Consigne de tâche: Transformez en liste numérotée les lignes ci-dessous, en partant de celle qui contient « 950x594 pixels. How » et en vous arrêtant après celle qui contient « The height and », sans reprendre les lignes vides. Laissez les images de côté dans votre réponse.

═════ Données de tâche

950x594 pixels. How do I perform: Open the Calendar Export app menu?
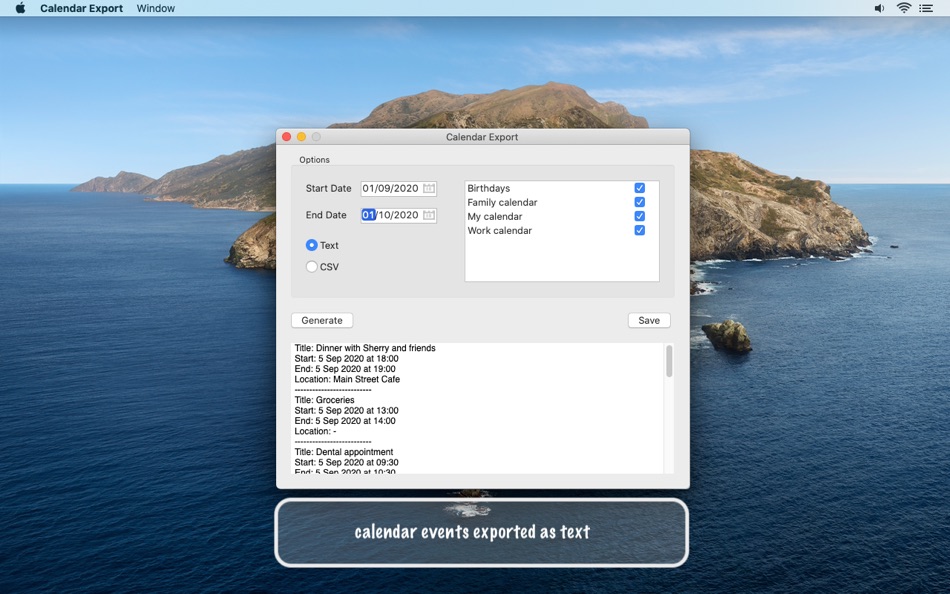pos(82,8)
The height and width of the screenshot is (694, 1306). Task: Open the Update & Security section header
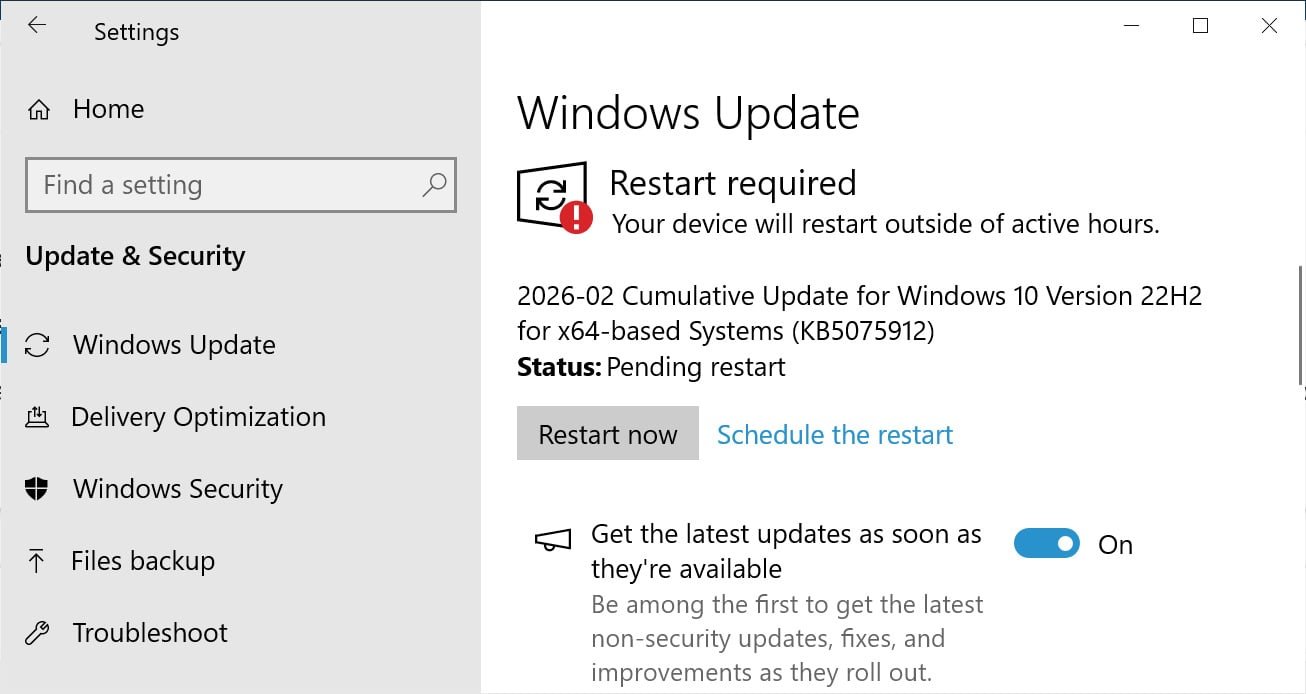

══════════
═════ Données de tâche

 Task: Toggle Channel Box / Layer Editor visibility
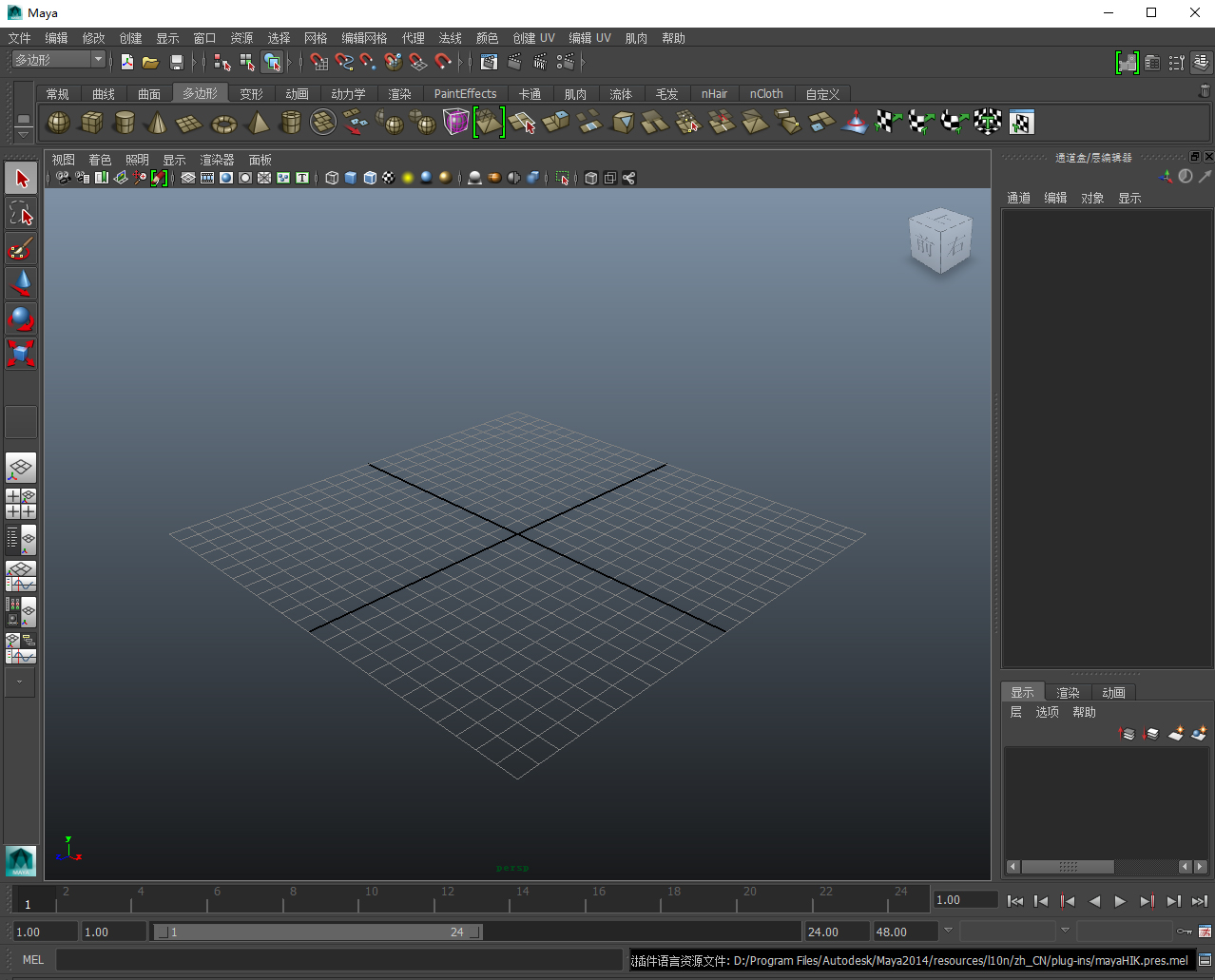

══════════
═════ Données de tâche

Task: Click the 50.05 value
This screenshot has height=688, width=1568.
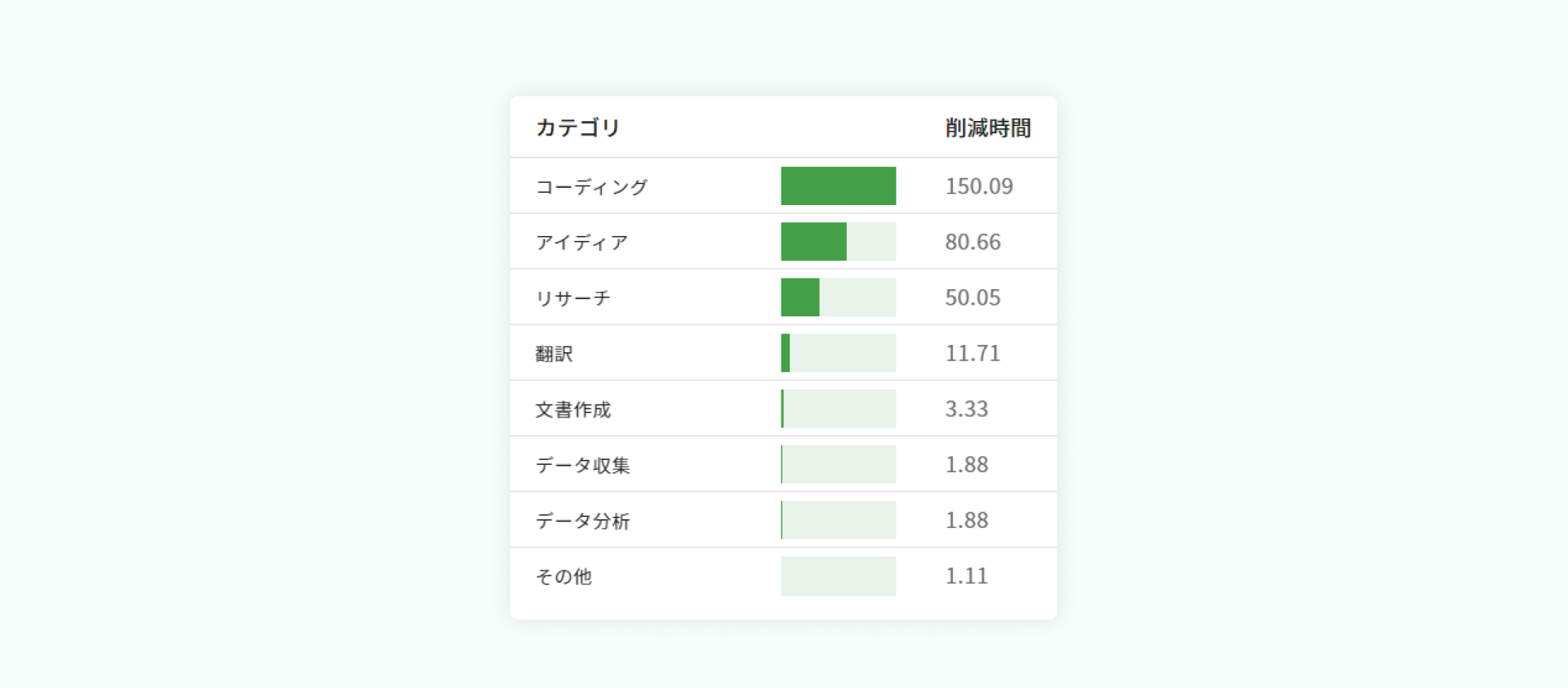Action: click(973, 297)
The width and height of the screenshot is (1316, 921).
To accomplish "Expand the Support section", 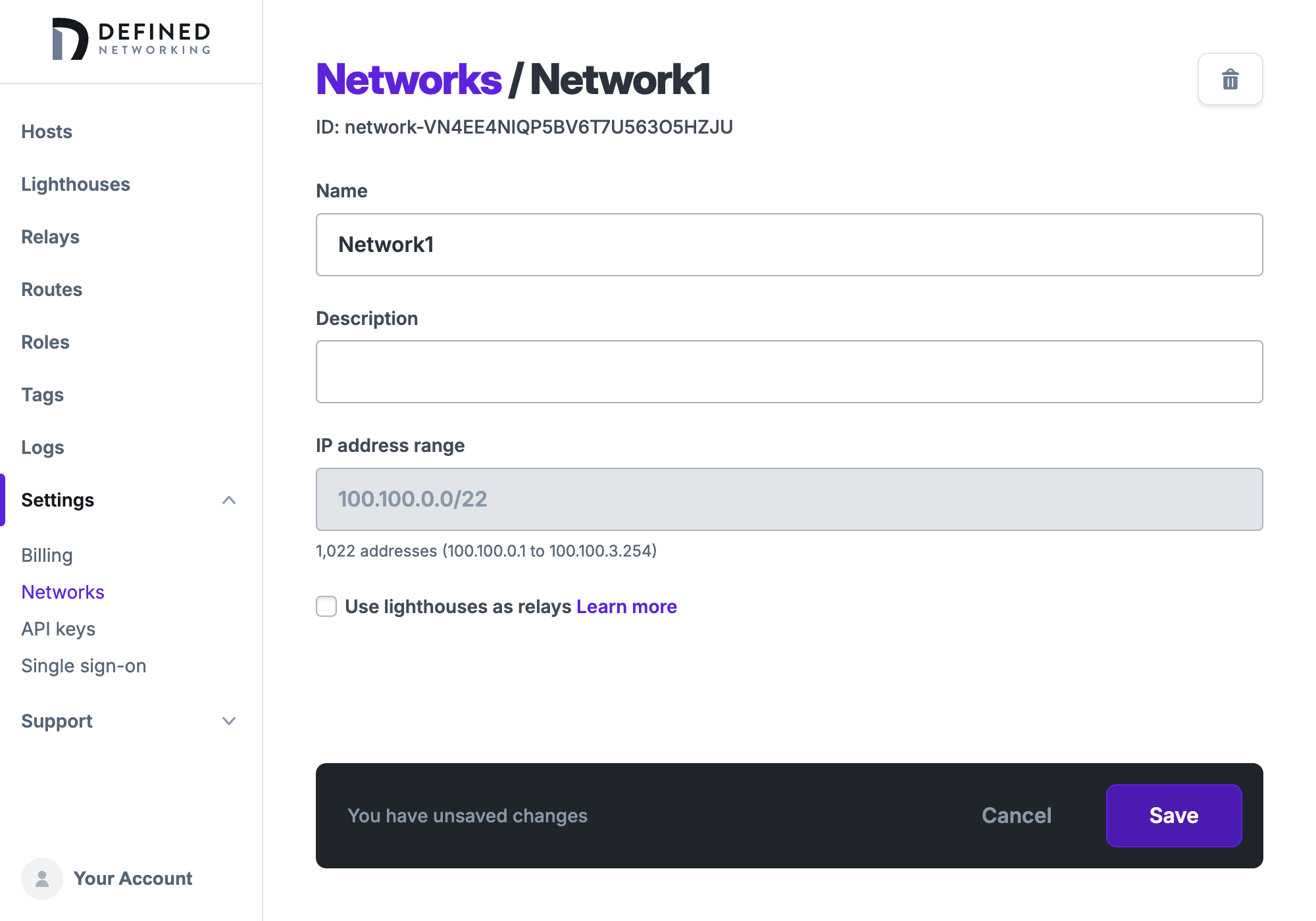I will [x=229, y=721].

══════════

Résultat de tâche:
1. 950x594 pixels. How do I perform: Open the Calendar Export app menu?
2. pos(82,8)
3. The height and width of the screenshot is (694, 1306). Task: Open the Update & Security section header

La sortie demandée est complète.